The socks really have 2 problems. First, they turned out about a size too big for my feet. My gauge was very close. I used the size 2 needles found in the pattern, but my feet are rather narrow. I honestly didn't consider my narrow feet. The solution: I washed them in hot water and threw them in a hot dryer. As Karl stated, "It is washable wool. It is not necessary dryable wool."  They shrunk just enough to be a better fit.


Kitchener Stitch found in 
Folk Socks by Nancy Bush
The second problem was in the finishing. The pattern called for the toes to be closed with the Kitchener Stitch. This stitch is essentially the process of seamlessly grafting two raw edges of knitting together.
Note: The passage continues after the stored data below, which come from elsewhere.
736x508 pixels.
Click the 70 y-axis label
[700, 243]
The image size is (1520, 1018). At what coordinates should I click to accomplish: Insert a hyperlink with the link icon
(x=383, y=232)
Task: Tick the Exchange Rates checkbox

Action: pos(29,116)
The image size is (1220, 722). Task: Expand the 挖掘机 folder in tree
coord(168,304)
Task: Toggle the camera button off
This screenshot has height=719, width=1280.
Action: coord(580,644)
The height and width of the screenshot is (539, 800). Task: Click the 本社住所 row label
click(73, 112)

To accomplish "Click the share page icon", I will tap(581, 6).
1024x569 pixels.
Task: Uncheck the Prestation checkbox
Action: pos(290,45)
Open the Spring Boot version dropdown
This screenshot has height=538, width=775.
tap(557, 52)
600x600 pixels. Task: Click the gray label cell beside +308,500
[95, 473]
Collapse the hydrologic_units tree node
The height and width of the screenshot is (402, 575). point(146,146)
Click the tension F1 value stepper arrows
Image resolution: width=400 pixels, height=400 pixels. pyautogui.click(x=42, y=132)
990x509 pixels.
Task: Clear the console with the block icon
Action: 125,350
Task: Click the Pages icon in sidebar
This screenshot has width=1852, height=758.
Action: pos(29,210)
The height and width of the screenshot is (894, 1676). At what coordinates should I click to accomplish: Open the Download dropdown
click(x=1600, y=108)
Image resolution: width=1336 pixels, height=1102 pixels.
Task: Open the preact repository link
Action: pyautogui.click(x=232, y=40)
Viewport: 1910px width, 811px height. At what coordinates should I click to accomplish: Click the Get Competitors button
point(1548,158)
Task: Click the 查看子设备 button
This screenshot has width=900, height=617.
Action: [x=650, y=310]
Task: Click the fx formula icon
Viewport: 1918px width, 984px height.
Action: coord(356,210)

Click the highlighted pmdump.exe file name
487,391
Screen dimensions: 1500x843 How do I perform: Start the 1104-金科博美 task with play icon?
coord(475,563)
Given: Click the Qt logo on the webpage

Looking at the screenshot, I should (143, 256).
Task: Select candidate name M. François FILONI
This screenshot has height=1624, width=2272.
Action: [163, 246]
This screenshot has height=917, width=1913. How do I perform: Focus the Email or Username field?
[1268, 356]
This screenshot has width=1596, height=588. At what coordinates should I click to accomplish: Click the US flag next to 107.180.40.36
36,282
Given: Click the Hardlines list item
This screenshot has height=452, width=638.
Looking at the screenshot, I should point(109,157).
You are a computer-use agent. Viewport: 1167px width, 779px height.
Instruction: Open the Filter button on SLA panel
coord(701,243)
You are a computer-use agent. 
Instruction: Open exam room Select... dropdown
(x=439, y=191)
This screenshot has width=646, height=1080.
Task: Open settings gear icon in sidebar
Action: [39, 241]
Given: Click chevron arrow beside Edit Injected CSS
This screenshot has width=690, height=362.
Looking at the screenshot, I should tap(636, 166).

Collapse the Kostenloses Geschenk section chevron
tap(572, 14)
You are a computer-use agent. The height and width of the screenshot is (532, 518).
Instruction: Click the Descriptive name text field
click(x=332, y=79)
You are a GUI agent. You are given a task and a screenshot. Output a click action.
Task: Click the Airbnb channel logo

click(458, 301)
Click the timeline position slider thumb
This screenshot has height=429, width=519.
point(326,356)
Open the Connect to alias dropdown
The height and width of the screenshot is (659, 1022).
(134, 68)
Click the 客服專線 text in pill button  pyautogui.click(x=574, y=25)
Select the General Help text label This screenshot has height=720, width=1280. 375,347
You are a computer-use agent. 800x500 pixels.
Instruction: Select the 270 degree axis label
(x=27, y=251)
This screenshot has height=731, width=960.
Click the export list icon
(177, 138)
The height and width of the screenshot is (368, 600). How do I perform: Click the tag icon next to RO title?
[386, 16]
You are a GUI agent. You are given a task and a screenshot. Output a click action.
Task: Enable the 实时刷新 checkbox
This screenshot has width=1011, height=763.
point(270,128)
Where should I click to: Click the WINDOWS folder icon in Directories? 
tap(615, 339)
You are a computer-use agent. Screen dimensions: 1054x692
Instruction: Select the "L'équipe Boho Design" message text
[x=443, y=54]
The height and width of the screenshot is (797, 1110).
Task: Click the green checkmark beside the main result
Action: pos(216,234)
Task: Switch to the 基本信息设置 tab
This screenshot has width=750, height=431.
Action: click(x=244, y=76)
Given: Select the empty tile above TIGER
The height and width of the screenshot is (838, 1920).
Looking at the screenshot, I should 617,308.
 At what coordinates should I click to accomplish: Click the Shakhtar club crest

I haven't used the Kitchener Stitch in a few years and never did use it much. I did not do it very well. I found the directions confusing. I have since found a better set of directions in the book by Nancy Bush titled Folk Socks. I will try this stitch again on my second pair of socks.



Yes, I am knitting a second pair of modern socks. I have already turned a heel without any help. The sock pattern I have used is from a how-to book published by Coats & Clark.  The book had been reprinted from the 1940s through part of the 1960s. I am using size 1 needles, and so far, they look to be a better fit. I love the ease of the pattern and enjoy the process of knitting a sock. I find the repetitiveness to be relaxing after a long day. Knitting a pair of socks is a small thing, but it was a lesson certainly worth learning.

Nancy Bush, Folk Socks, (Loveland, CO: Interweave Press, 1994), 58.

Learn How Book, (USA: Coats & Clark, 1941).

Sunday, December 11, 2011

Oranges, Oranges, Oranges...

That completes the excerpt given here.